A 17 ans, en classe terminale au lycée d’Alger, il éprouve une grande souffrance : le médecin découvre les signes de la tuberculose. Lui qui avait pris goût à la vie, il va trouver absurde l’idée de la perdre et éprouver une tension entre son amour de vivre et sa certitude de mourir. « Toute mon horreur de mourir, dira-t-il, tient dans ma jalousie de vivre. » En 5 mots il va résumer toute une morale, une éthique, valable pour lui et sans doute pour nous : SAUVEGARDER LE GOÛT DE VIVRE ; dans la Peste il parlera de la simple obstination à vivre. Ce goût de vivre il va le garder jusqu’au bout : sa vie sera courte ( il meurt à 47 ans ) mais pleine. Il saura se ressourcer auprès des paysages algériens lui qui aimait passionnément le soleil et la mer. La camaraderie restera toujours une valeur sûre et une des plus grandes joies de sa vie.

 

A l’âge de 23 ans, Camus va affirmer : «  Je sais maintenant que je vais écrire. Il me faut témoigner. Je ne dirai pas autre chose que mon amour de vivre. Et je le dirai à ma façon. » Oui, à sa façon, il va écrire et peu à peu il pousse son rocher comme Sisyphe, il construit son œuvre, une œuvre considérable, pour ne citer que les plus connues : Le mythe de Sisyphe, l’Etranger, la Peste et bien sûr le Premier homme dont on a trouvé le manuscrit dans sa sacoche au moment de l’accident mortel. Son œuvre se construit en trois étapes, j’allais dire en 3 étages : l’absurde, la révolte et l’amour : la révolte pour dépasser l’absurde et l’amour pour aller au-delà de la révolte

 

On comprend que cette œuvre depuis plusieurs années fasse le tour du monde. L’étranger traduit en 60 langues. En Chine, au Japon en Amérique on lit du Camus. Un des derniers livre sorti contient des articles de professeurs d’Albanie et de Roumanie et l’on ne peut que se réjouir de voir des jeunes tunisiens ou des jeunes iraniens lire l’Etranger, la Peste ou l’Homme révolté ou encore de voir aux Etats Unis les écoles de journalisme se référer à Camus, le journaliste d’Alger républicain ou de Combat.

 

Avec Camus et toute son œuvre -on ne sépare pas l’homme de son œuvre- nous nous laissons inviter à saluer la vie, pour emprunter encore ses propres mots : « Depuis des millénaires, les hommes ont appris à saluer la vie jusque dans la souffrance » et un peu plus loin il nous parlera de « l’honneur de vivre » Je trouve cette expression assez remarquable : vivre est un honneur qui nous est fait.

 

De l’amour de vivre aux passions de l’amour… Je voudrais maintenant parler des amours de Camus et y porter un regard psychanalytique.

 

Au cœur du Mythe de Sisyphe, au cœur du livre, on trouve quelques pages qui parlent de Don Juan.
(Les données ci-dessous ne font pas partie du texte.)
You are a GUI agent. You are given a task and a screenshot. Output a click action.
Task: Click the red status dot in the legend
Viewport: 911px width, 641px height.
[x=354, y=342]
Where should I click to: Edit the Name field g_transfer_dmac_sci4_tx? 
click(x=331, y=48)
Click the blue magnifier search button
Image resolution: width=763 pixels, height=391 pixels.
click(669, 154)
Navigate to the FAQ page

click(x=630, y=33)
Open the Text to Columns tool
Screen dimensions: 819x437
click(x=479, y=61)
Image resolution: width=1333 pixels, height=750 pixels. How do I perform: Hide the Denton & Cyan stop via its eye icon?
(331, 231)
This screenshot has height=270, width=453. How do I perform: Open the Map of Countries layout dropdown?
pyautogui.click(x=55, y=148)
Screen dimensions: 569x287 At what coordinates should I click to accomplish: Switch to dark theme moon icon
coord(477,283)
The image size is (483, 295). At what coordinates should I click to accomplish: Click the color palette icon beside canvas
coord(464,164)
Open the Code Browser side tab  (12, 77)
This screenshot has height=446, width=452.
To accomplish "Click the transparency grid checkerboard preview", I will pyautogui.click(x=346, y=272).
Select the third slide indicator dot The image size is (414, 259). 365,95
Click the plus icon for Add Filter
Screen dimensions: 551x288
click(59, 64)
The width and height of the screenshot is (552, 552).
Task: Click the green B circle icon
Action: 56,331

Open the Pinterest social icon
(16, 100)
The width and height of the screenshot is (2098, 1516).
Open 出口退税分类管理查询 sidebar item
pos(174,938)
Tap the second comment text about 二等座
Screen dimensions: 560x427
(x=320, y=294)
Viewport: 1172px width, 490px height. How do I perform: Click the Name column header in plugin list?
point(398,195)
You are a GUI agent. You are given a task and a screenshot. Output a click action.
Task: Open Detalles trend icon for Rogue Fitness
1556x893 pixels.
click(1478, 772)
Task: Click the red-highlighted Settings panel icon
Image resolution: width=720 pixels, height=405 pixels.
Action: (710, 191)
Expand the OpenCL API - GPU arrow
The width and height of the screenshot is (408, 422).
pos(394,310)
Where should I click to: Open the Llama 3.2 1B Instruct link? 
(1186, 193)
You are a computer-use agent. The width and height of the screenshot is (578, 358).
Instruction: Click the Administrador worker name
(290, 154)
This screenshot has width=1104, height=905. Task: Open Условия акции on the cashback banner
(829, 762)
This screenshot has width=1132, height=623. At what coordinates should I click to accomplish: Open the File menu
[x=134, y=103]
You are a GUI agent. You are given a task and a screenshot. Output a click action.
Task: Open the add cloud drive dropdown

On peut s’arrêter à ces quelques phrases qui donnent le ton : «  Ce n’est pas par manque d’amour que Don Juan va de femme en femme. Pourquoi faudrait-il aimer rarement pour aimer beaucoup ? Ce que Don met en acte, c’est une éthique de la quantité »

 

Camus a pensé monter au théâtre le Don Juan de Molière et l’on sait qu’il avait une prédilection pour le Don Giovani de Mozart dont il offre un enregistrement à son ami René Char. Par rapport à Molière, le Don Juan de Camus est plus moderne. Il n’est pas puni par les dieux, on n’entend pas le refrain Le ciel va vous punir. Il ne nourrit aucun espoir dans l’au-delà. Il n’est ni triste ni égoïste, il se contente «  d’épuiser ses chances de vie. »

 

Camus ne ressemble pas au Don Juan de Molière qui prend les femmes pour des objets. Les femmes que rencontre Camus, il les respecte, elles sont des interlocutrices privilégiées quand il a une œuvre en chantier ; il sait aussi rendre hommage à leur délicatesse et à leur beauté mais il va rencontrer une difficulté qui est la démesure, pour lui qui s’est fait le chantre des bornes, des limites chères aux Grecs. On note dans ses carnets en 47 : «  Némésis, déesse de la mesure. Tous ceux qui ont dépassé la mesure seront impitoyablement détruits. » Il semble bien que la mesure soit dépassée. Camus rencontre beaucoup de femmes ce qui à la longue va lui causer quelques soucis.

 

Pour ne citer que les femmes trouvées au long de ses écrits et qu’il a rencontrées : Simone, Francine, Yvonne, Véra, Mamaine, Patricia, Maria, Catherine, Mi ( Catherine : 3 )

 

La position de Camus par rapport au mariage est claire. On pourrait dire qu’il est l’homme révolté envers l’institution du mariage : «  On s’obstine à confondre l’amour et le mariage. » - « Il faut rencontrer l’amour avant d’avoir rencontré la morale, sinon c’est le déchirement. » Olivier Todd dans sa biographie de Camus traduit ce qui se passe dans cette quête d’amour : « Il va de l’une à l’autre avec le même enthousiasme pour combattre un vertige, une peur de la maladie et de la mort. » Par ailleurs il sait nous montrer, en particulier dans ses pièces de théâtre, de grandes figures féminines : dans le Malentendu, Martha, Maria, la mère ; dans les Justes une scène d’amour toute en retenue entre Dora et Kalialev. Et c’est sans doute un beau témoignage que Camus nous confie dans le Mythe : « De l’amour je ne connais que ce mélange de désir, de tendresse et d’intelligence qui me lie à tel être. »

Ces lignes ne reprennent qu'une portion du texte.